肺炎克雷伯菌异质性耐药的研究进展
Research Progress on Heterogeneous Drug Resistance of Klebsiella pneumoniae
DOI: 10.12677/BP.2024.141001, PDF, HTML, XML, 下载: 51  浏览: 139 
作者: 潘 菊, 阮奔放:浙江工业大学药学院,浙江 杭州
关键词: 抗生素肺炎克雷伯菌异质性耐药 Antibiotics Klebsiella pneumoniae Heteroresistance
摘要: 肺炎克雷伯菌是肠杆菌科克雷伯氏菌属(俗称肺炎杆菌)中最重要的一员,也是造成院内感染的主要病原菌之一,可引起肺部、泌尿道、血液、脑部等部位的感染。近年来,由于抗生素的广泛和不合理的使用,肺炎克雷伯菌对多种抗生素产生耐药性且耐药率逐年增高,除了对抗生素耐药之外,肺炎克雷伯菌对多种抗生素的异质性耐药也已出现。异质性耐药被认为是细菌耐药性进化的一个中间过程,是一种特殊的耐药形式,临床检测困难且机制复杂,目前已成为临床抗生素治疗失败的主要原因之一。

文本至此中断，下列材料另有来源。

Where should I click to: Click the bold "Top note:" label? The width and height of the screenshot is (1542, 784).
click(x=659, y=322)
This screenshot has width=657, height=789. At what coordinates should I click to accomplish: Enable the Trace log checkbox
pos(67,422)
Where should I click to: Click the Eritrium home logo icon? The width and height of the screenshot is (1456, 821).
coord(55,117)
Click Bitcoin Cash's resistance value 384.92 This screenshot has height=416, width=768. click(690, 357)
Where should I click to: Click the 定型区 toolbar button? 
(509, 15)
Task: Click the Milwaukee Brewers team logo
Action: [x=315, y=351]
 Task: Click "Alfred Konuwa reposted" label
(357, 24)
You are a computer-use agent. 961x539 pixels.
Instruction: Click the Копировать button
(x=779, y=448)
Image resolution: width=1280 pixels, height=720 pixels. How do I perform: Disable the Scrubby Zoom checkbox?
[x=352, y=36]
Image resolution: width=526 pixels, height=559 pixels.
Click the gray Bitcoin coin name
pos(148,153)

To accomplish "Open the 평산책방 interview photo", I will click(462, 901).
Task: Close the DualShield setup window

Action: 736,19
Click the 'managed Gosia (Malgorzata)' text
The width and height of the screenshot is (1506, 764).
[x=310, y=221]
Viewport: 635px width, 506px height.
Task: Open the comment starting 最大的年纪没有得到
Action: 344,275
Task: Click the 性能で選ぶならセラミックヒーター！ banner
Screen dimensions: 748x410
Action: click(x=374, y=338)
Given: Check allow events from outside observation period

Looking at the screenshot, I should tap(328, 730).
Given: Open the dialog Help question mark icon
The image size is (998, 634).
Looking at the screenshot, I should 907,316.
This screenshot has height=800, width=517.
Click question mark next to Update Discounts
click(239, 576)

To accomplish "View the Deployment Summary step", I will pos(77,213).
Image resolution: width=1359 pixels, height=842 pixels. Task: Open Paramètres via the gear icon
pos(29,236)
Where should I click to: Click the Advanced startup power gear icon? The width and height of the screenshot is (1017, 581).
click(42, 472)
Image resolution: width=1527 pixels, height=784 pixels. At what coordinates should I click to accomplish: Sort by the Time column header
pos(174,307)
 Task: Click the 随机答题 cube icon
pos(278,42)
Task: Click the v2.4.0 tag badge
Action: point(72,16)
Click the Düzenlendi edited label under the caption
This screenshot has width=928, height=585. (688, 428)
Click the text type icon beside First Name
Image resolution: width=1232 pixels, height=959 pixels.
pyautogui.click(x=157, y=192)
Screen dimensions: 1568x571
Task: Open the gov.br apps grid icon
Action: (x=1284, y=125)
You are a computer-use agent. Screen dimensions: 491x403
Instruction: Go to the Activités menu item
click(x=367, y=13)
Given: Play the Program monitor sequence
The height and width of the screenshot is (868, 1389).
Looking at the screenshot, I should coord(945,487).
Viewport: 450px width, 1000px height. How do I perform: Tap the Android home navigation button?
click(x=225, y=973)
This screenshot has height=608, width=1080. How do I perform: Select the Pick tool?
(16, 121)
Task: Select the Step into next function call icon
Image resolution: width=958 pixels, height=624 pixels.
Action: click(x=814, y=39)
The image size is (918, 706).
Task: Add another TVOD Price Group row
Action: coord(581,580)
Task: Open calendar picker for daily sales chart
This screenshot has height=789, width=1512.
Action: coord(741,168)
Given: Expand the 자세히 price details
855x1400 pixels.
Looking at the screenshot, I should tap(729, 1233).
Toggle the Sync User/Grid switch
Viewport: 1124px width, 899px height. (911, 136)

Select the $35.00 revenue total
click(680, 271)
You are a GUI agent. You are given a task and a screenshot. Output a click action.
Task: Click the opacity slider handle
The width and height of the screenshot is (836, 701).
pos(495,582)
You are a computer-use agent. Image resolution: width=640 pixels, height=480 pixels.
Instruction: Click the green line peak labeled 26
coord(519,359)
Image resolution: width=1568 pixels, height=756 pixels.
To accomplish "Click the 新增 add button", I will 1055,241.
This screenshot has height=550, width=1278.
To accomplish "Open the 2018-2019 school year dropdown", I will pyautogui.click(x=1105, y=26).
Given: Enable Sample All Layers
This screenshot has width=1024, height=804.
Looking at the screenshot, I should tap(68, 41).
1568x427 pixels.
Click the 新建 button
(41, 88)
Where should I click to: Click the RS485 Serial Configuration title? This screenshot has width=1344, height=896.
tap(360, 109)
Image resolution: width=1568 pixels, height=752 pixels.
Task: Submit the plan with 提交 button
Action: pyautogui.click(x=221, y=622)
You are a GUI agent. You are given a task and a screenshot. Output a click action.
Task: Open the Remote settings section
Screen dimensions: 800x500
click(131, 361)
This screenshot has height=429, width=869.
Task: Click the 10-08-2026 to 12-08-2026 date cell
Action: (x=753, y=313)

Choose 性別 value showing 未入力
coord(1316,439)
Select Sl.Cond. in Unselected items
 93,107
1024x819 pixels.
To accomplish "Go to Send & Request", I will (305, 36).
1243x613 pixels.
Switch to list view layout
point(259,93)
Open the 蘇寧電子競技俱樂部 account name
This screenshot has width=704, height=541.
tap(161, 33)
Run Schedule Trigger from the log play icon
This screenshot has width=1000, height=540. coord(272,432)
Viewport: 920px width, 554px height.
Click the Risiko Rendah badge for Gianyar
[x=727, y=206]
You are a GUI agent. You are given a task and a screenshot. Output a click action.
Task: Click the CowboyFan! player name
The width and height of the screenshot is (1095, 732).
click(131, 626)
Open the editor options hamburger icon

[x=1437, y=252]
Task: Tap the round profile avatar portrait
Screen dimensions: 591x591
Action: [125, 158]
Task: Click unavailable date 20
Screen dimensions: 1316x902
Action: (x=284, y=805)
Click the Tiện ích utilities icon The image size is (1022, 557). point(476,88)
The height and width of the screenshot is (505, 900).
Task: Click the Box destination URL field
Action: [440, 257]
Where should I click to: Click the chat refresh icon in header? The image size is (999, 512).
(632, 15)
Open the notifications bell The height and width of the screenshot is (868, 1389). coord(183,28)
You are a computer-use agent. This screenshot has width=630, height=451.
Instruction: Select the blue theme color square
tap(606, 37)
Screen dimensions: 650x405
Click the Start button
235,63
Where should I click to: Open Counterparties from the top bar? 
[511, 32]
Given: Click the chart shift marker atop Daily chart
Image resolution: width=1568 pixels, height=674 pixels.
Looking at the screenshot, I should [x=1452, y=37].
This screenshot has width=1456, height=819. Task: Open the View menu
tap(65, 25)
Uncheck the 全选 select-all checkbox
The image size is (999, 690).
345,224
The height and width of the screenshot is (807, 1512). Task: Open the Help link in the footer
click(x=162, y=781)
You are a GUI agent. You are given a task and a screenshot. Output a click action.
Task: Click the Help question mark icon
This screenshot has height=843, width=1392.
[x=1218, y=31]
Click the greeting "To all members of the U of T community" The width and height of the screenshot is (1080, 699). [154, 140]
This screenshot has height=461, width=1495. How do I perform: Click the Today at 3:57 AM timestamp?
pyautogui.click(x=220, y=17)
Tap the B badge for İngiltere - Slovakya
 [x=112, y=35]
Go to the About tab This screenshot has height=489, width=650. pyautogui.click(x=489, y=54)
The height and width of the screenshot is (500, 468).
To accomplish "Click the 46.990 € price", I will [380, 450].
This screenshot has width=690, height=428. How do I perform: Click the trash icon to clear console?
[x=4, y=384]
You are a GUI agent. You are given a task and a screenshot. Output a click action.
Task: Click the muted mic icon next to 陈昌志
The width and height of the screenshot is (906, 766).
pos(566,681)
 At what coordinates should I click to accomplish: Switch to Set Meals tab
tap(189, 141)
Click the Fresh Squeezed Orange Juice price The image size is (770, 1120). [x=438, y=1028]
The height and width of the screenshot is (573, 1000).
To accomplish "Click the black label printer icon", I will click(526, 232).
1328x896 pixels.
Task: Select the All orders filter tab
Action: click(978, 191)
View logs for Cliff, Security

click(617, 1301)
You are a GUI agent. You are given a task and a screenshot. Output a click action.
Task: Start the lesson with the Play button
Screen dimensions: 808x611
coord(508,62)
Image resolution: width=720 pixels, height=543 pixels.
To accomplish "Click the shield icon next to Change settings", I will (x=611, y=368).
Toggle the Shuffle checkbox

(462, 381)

对异质性耐药进行研究有助于了解临床常见病原菌的耐药发展过程,这对预防和控制细菌耐药及指导临床用药具有重要意义。在本文中,主要对肺炎克雷伯菌异质性耐药的定义、检测方法及可能的耐药机制进行如下综述。
Abstract: Klebsiella pneumoniae is the most important member of the Enterobacteriaceae genus Klebsiella pneumoniae (commonly known as Klebsiella pneumoniae), and it is also one of the main pathogens causing nosocomial infection. It can cause infections in the lung, urinary tract, blood, brain and other parts. In recent years, due to the widespread and irrational use of antibiotics, Klebsiella pneumoniae has become resistant to a variety of antibiotics and the resistance rate is increasing year by year. In addition to antibiotic resistance, heterogeneous resistance to a variety of antibiotics has also emerged. Heteroresistance is considered to be an intermediate process in the evolution of bacterial resistance. It is a special form of drug resistance, which is difficult to detect clinically and has a complex mechanism. The study of heteroresistance is helpful to understand the development process of drug resistance of common clinical pathogens, which is of great significance for the prevention and control of bacterial resistance and the guidance of clinical medication. In this paper, the definition, detection methods and possible drug resistance mechanisms of Klebsiella pneumoniae heteroresistance are reviewed as follows.
文章引用:潘菊, 阮奔放. 肺炎克雷伯菌异质性耐药的研究进展[J]. 生物过程, 2024, 14(1): 1-6. https://doi.org/10.12677/BP.2024.141001

1. 引言

肺炎克雷伯菌(Klebsiella pneumoniae, KP)是一种常见的革兰氏染色阴性,不能运动的,周围有多糖荚膜包囊的杆状芽孢杆菌,属于克雷伯氏菌属和肠杆菌科,其广泛存在于自然环境中。肺炎克雷伯菌不具备传染性,是一种条件致病菌,能够正常存在于人体的呼吸道及肠道中,在机体免疫力减退、滥用抗生素或进行气管插管等情况下,通过吞咽、吸入、插管等方式可使致病菌进入肺部引起感染 [1] 。肺炎克雷伯菌是医院感染的重要致病菌之一,近年来随着抗生素在临床的大量及不合理使用,肺炎克雷伯菌的耐药性问题日趋严重。在过去的几年里,越来越多的表达高粘液表型的高毒力肺炎克雷伯菌(hvKP)分离株被反复报道,这些分离株现在被认为是对公共健康的严重威胁 [2] 。这些耐药菌株的出现会导致临床抗菌药物的治疗失败和病程迁延 [3] [4] 。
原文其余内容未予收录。